Европа, говоря словами Ф.И. Тютчева, постепенно превратилась в «пугало для большинства представителей нынешнего поколения, сызмальства не перестававшего слышать постоянно повторяемый припев» о русской опасности. В результате «множество зрелых умов нашего времени без колебаний опустилось до младенчески простодушного слабоумия, чтобы доставить себе удовольствие видеть в России какого-то людоеда XIX века»[900]
.Европейские публицисты упрекали Россию в политическом абсолютизме. Своим постоянным движением на Восток она внушала страх почти всей Европе. Вызывали опасения и набиравшие силу идеи панславизма. Что характерно, тема крепостного права мало эксплуатировалась в антироссийских обвинениях, потому что европейцы больше думали о Европе, нежели о России. Они продолжали смотреть на Россию через ставшую уже привычной оптику и даже не пытались понять и объективно оценить её потенциал, внутреннее состояние и внешнюю политику.
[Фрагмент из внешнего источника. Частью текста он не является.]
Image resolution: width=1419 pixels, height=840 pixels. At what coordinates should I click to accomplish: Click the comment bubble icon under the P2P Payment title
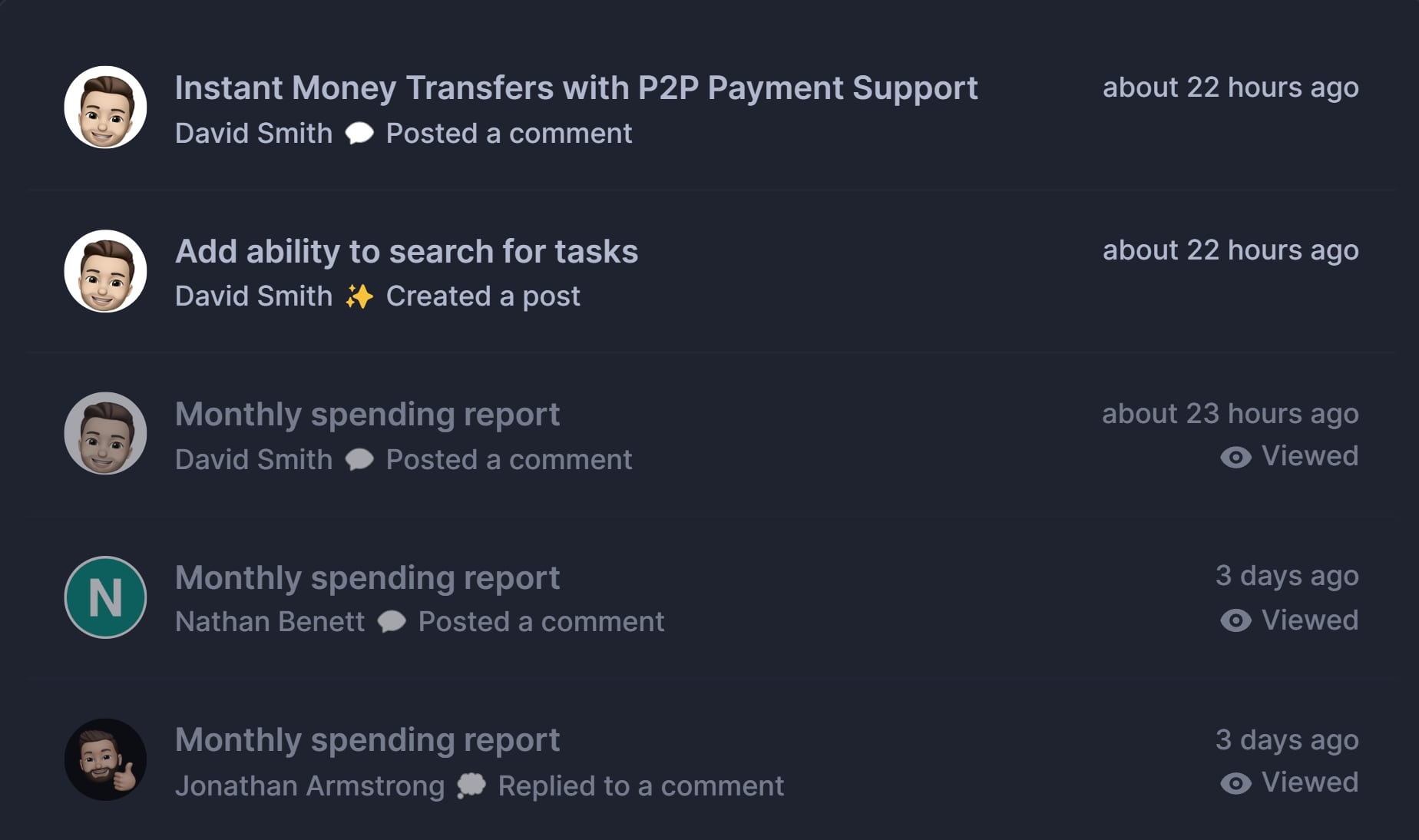click(x=359, y=134)
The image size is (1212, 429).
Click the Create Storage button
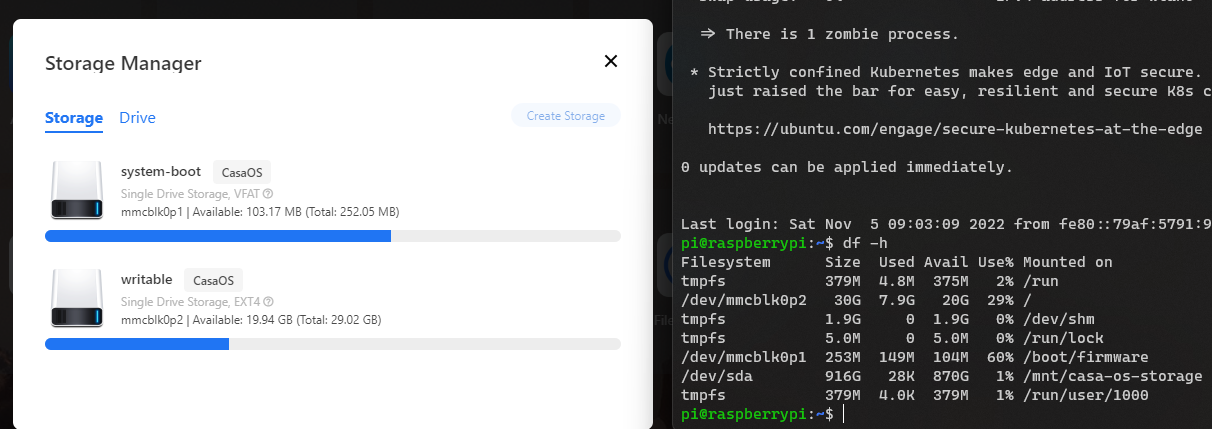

Европа начинает тяготиться благодарностью перед Россией, о чём очень точно написал граф К. В. Нессельроде, за которым в историографии несправедливо закрепилась репутация немца, только и делавшего, что вредившего России. 25 сентября 1840 года, в разгар Восточного кризиса, он писал барону П.К. Мейендорфу об отношении к России в Европе: «Мы оказали большую услугу Европе: со временем её поймут и примут, как всегда принимают с жадностью нашу помощь во время крупных социальных кризисов; но нам никогда не будут благодарны, ибо благодарность перед Россией и её государями стала тяжестью, которая обременяет всех. Нас лучше ненавидеть без причины, чем отплатить нам добром»[901]
.Как формировалась русофобия: сверху или снизу?
Возникает ряд вопросов: русофобия, активно развивавшаяся в это время, направлялась снизу или сверху? Кто формировал общественное мнение? Какое влияние антирусские идеи оказывали на массу населения? Влияло ли общественное мнение на принимаемые властями политические решения?
Конечно, большая часть населения испытывала безразличие к иностранным делам, и тут можно вспомнить слова русского историка М.П. Погодина, который в годы Крымской войны в своих записках о внешней политике, адресованных императору Николаю I[902]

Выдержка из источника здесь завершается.